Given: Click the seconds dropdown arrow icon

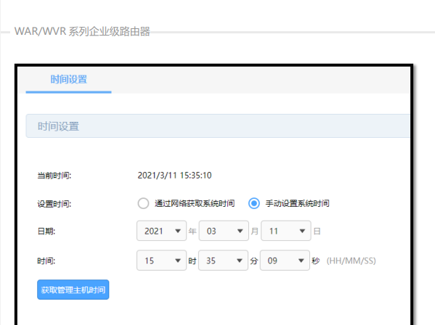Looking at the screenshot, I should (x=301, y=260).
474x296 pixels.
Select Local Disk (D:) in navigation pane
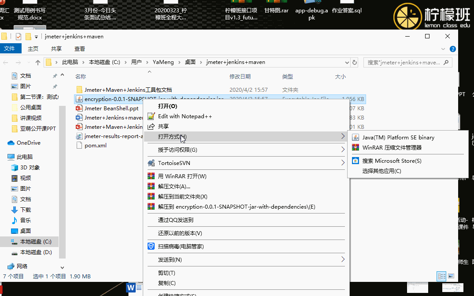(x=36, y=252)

...

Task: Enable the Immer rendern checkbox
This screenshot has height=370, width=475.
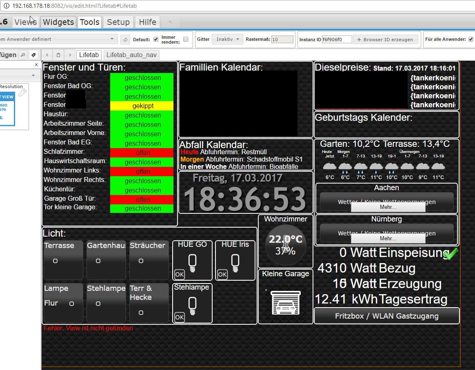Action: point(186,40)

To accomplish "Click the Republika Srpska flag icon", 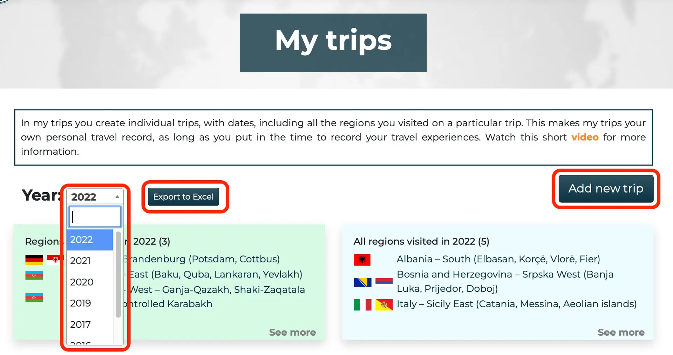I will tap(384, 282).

* * *

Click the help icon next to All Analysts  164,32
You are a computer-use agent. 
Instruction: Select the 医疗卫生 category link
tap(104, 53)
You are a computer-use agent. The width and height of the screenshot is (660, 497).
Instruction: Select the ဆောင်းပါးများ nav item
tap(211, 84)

[Assignment]: Go through the entries above and copy each line with "computer" in it.

[Solution below]:
You are a computer-use agent. 
You are a computer-use agent. The width and height of the screenshot is (660, 497).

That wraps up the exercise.